Here is the code I used to generate the forest plot:

library(forestplot)

forestplot(
  labeltext = cbind("Variable" = df$variable,
                    "Coefficient" = round(df$log.est, 2),
                    "P-value" = format.pval(df$p.value)),
  mean = df$log.est,
  lower = df$log.lower,
  upper = df$log.upper,
  xlab = "Effect Size",
  title = "Logistic Regression"
)

This generates the forest plot, but all points and lines are the same color. How can I assign blue to points with log.est > 0 and red to points with log.est <= 0?

I tried below code: But it gave me blue color for all the data.

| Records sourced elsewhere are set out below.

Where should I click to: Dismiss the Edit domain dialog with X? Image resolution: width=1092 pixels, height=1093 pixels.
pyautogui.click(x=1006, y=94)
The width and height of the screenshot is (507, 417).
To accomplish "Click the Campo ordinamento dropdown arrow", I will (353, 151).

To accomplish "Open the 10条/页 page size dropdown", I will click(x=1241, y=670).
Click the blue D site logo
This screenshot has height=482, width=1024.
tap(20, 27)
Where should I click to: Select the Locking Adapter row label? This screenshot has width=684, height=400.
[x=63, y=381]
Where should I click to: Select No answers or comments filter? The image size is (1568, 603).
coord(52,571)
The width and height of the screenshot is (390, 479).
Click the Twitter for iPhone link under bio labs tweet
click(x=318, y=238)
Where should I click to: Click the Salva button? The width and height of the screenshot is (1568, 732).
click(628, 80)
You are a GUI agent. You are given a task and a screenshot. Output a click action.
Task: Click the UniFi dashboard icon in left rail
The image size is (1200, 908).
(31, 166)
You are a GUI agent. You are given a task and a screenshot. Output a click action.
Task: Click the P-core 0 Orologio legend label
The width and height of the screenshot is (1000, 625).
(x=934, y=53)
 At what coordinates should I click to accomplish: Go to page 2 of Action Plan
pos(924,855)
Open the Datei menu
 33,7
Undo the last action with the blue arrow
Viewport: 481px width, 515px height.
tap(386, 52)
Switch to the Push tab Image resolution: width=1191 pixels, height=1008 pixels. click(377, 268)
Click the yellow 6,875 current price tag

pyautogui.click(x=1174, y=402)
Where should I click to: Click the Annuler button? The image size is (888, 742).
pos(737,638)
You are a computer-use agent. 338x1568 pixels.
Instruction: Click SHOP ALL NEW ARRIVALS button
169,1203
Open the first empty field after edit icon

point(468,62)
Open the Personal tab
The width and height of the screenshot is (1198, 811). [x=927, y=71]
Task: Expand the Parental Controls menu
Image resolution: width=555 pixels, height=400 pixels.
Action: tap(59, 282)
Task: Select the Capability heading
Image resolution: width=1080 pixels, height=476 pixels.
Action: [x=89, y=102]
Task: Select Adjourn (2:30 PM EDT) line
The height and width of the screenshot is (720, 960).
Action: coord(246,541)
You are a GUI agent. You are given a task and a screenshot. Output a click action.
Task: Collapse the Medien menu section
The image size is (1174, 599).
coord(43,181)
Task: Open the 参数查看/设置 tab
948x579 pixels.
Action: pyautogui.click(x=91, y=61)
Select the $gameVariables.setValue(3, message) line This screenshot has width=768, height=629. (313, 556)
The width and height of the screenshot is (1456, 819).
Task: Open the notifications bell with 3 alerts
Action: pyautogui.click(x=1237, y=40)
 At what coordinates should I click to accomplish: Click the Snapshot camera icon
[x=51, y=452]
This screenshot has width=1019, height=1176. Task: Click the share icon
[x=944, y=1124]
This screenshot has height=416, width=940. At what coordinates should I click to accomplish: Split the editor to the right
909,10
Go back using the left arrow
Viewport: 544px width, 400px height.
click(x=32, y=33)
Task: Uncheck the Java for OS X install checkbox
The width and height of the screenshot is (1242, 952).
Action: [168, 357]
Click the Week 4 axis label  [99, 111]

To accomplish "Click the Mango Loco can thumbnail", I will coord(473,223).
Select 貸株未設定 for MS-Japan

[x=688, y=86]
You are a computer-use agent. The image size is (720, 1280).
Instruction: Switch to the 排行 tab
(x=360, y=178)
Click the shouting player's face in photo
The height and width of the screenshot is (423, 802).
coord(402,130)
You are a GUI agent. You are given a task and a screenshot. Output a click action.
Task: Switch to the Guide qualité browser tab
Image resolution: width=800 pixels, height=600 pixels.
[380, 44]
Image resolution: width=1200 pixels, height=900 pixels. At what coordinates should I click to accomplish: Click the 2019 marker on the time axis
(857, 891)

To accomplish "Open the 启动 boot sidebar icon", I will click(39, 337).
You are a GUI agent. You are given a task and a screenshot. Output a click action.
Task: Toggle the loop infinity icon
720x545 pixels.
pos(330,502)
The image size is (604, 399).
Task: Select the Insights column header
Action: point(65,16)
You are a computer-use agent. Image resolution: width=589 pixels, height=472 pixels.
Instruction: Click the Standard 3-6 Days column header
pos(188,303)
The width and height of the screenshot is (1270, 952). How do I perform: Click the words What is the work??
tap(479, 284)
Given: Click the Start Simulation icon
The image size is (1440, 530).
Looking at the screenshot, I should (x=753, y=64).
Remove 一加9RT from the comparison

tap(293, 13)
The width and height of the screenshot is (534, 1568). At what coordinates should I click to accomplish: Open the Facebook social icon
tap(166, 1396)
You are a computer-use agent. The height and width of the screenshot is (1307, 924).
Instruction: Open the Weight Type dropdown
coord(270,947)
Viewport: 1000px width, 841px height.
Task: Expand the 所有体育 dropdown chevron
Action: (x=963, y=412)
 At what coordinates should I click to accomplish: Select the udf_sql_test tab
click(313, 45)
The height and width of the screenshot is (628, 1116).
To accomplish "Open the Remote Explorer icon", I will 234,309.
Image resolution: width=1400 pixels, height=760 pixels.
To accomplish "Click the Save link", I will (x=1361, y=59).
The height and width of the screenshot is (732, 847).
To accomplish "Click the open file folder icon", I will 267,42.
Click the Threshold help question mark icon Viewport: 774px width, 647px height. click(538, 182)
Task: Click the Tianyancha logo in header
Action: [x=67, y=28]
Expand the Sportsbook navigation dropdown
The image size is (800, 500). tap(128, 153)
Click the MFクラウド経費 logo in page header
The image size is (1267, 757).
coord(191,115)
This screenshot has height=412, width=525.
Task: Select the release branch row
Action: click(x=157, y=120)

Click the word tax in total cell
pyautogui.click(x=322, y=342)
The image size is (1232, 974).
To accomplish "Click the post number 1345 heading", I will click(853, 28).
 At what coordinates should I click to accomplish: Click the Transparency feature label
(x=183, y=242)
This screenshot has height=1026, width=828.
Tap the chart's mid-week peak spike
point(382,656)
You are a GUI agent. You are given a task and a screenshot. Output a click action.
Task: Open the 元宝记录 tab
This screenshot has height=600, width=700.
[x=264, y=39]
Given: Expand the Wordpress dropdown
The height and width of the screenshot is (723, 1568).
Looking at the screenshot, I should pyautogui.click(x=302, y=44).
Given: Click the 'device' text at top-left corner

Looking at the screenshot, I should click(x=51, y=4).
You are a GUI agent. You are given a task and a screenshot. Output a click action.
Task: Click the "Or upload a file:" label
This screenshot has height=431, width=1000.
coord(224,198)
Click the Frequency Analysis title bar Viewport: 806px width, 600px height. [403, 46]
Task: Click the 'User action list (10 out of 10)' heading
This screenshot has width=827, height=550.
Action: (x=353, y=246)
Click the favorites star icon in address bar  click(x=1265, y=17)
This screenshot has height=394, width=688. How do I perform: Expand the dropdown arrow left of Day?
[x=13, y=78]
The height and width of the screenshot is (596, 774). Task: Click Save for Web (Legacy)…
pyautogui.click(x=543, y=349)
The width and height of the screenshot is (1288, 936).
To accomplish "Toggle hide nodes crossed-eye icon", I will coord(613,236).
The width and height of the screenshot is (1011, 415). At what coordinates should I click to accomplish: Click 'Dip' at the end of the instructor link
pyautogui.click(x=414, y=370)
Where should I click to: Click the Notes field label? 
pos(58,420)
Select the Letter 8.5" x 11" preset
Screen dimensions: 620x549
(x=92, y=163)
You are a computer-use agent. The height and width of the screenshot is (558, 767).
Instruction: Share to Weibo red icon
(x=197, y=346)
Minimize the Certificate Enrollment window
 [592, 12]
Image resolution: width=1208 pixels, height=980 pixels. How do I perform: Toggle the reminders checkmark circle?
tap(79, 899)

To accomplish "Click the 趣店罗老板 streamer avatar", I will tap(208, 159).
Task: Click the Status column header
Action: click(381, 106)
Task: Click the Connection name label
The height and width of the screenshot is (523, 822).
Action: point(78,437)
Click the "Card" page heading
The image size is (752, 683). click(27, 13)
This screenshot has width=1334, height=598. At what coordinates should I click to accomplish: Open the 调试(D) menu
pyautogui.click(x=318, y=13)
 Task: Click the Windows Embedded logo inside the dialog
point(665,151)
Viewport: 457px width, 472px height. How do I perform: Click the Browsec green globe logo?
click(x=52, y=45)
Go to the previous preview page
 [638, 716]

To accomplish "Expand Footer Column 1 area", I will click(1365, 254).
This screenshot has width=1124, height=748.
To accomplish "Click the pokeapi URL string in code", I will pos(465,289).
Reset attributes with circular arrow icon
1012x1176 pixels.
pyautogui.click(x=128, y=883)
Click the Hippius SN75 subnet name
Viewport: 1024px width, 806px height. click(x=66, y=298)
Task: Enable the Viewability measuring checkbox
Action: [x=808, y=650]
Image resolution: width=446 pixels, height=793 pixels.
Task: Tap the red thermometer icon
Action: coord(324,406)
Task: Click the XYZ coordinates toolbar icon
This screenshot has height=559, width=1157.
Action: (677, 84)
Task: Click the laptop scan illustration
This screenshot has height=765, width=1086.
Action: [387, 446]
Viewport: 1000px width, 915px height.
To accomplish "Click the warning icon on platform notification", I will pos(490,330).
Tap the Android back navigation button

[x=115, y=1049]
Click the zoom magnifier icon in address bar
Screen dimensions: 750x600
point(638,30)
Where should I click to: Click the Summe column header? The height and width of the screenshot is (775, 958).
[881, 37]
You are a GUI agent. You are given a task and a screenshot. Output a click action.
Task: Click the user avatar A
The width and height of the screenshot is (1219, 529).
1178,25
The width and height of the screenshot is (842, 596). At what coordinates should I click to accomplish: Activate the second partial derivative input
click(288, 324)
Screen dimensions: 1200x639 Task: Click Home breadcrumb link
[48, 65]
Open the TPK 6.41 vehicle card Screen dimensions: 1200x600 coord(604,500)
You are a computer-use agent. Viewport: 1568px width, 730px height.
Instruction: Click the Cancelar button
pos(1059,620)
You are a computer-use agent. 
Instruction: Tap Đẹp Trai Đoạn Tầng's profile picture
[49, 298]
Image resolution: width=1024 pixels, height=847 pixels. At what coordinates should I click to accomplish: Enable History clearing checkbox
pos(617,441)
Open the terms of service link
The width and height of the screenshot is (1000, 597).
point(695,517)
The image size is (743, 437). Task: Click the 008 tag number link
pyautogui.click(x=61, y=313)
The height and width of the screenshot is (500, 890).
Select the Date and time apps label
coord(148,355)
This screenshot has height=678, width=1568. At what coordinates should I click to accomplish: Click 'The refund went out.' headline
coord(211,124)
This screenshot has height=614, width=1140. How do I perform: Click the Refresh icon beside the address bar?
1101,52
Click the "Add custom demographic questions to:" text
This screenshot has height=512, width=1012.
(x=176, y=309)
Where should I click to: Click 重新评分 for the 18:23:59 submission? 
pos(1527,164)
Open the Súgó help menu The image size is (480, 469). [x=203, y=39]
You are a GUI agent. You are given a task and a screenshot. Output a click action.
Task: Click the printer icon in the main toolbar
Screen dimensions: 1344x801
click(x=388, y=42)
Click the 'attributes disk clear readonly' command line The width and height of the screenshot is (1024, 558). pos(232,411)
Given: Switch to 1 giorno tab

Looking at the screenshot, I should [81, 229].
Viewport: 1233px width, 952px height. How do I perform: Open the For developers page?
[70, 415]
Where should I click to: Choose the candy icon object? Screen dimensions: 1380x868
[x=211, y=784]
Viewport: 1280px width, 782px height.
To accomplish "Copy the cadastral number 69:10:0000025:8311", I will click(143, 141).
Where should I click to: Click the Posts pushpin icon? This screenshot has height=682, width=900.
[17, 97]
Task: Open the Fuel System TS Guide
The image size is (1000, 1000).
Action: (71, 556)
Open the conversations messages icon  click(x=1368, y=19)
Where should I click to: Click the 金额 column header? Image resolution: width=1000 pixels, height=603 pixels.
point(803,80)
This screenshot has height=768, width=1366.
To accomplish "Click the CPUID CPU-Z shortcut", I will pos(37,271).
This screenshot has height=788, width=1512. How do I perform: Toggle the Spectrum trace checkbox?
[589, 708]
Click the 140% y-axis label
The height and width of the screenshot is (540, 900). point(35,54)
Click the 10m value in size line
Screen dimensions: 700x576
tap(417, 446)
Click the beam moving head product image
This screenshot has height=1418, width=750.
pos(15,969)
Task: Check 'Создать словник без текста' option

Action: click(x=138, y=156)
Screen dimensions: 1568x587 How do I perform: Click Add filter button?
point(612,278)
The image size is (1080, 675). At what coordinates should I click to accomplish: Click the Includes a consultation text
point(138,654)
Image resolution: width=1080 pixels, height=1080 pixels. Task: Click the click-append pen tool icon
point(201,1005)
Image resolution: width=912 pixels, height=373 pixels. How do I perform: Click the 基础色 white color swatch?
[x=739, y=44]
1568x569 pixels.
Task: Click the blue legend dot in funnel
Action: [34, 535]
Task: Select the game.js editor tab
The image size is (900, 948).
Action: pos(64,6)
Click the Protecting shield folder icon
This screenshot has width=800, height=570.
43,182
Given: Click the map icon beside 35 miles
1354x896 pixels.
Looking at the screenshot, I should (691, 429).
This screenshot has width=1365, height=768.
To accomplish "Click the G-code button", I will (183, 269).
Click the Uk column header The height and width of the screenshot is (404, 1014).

# Define colors based on log.est values
df$color <- ifelse(df$log.est > 0, "blue", "red")

# Create the forest plot
forestplot(labeltext = cbind("Variable" = df$variable,
                    "Coefficient" = round(df$log.est, 2),
                    "P-value" = format.pval(df$p.value)),
           mean = df$log.est,
           lower = df$log.lower,
           upper = df$log.upper,
           xlab = "Effect Size",
           title = "Logistic Regression",
           boxsize = 0.3, # Size of the points
           txt_gp = fpTxtGp(label = gpar(cex = 0.8)), # Text size customization
           col = fpColors(box = df$color, line = df$color, zero = "black"))

ouput

Any help or suggestions would be greatly appreciated. Thank you!


Solution

  • You can try:

    # Order df by log.est
    df <- df[order(df$log.est, decreasing = TRUE), ]
    
    # Add a color column for positive and negative values
    df$color <- ifelse(df$log.est >= 0, "blue", "red")
    
    # Forest plot
    ggplot(df, aes(x = log.est, y = reorder(variable, log.est), xmin = log.lower, xmax = log.upper, color = color)) +
      geom_pointrange() +
      geom_vline(xintercept = 0, linetype = "dashed", color = "black") +
      scale_color_identity() +
      labs(title = "Forest Plot with Color-Coded Estimates",
           x = "Log Estimate",
           y = "Variable") +
      theme_minimal() +
      theme(axis.text.y = element_text(size = 10), axis.title.y = element_blank())
    

    enter image description here